The Best Hangover Cures. Ever.

By Sally Coates
1st Jan 2016

New Year’s Eve. Jager. No sleep. Tequila. Beer pong. Sambuca. Seriously, who brought Sambuca?! You right now: “Send help. Fast. Phone light hurting eyes and brain. Not much time.”

Read on, friends. For some of you it might be too late, but we can still save some of you with our ingenious and scientifically proven hangover cures.

1. Decide what liquid that parched and filthy mouth desires then acquire five other types of liquid. Water ain’t gonna cut it. We suggest Powerade, fresh juice, Coke, and iced coffee (not altogether or in that order, it’s just nice to have variety).

2. Four words: Hair of the dog. Kahlua in your coffee, vodka in your OJ, beer in the shower—there’s no wrong way to do this but it has a guaranteed success rate.

3. Throw up. Heaps. Get all that evil out of your body exorcist style.

4. Sleep it out. Lay there like the lifeless starfish you are and just pray your building doesn’t burn down while you’re in this state, ‘cause you’re not going ANYWHERE.

5. Hang out with someone who f*cked up their life worse than you did the night before. Ended up in lock-up, got their kit off in front of their parents, sent their ex 173 text messages—it’s okay to be quietly satisfied as long as it makes you feel better.

6. In that short burst before your hangover properly hits and your brain hasn’t quite caught up with your body, map out your entire day. Air con on, pizza within reach, aforementioned five liquids on hand, phone and laptop charger both plugged in and functioning, and a TV box set at the ready. You won’t need to move again all day but you MUST utilise that burst.
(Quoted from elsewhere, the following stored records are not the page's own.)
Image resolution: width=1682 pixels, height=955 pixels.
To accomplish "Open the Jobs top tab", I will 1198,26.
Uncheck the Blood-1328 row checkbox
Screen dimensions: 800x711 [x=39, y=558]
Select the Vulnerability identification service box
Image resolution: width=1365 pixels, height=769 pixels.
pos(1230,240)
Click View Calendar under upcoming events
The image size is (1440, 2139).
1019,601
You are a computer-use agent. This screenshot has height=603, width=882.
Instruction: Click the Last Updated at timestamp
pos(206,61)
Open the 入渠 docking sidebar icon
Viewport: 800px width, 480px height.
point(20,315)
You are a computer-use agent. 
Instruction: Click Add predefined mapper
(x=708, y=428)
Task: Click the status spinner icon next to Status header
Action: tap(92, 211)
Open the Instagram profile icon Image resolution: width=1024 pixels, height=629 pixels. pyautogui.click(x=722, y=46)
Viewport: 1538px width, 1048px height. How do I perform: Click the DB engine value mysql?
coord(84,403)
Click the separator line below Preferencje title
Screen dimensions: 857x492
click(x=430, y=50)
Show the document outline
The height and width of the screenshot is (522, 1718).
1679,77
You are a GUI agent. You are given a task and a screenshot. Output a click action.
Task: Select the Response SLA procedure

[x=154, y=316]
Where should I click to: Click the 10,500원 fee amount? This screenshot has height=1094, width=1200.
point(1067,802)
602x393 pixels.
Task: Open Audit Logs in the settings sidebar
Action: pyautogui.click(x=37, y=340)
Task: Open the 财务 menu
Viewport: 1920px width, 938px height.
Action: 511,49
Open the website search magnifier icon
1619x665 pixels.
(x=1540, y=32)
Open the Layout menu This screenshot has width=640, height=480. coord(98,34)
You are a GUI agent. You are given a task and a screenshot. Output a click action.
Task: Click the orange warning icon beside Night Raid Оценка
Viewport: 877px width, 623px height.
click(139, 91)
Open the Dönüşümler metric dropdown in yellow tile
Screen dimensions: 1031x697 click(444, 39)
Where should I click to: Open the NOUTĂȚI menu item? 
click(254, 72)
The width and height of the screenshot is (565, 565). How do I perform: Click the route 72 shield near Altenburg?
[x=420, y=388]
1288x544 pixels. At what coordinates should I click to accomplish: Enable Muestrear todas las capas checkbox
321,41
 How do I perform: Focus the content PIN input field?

7. Submerge yourself in any body of water—a pool, a river, the ocean etc. The water will purify you of all alcoholic evil and cleanse your soul like a Jewish Mikveh.

8. If body of water is too far away/too much effort/you’re still too drunk to drive, crying in the fetal position in the shower will suffice.

9. Be Russian.

10. Exercise. HAHAHAHAHAHAHA just kidding. Don’t you dare move more than you absolutely have to. Seriously though.

11. Eat any fast food whatsoever. And we don’t necessarily mean Maccas, KFC, Dominos; we just mean any food that is available, edible and takes literally no effort to make. Hot and cheesy is always a safe bet.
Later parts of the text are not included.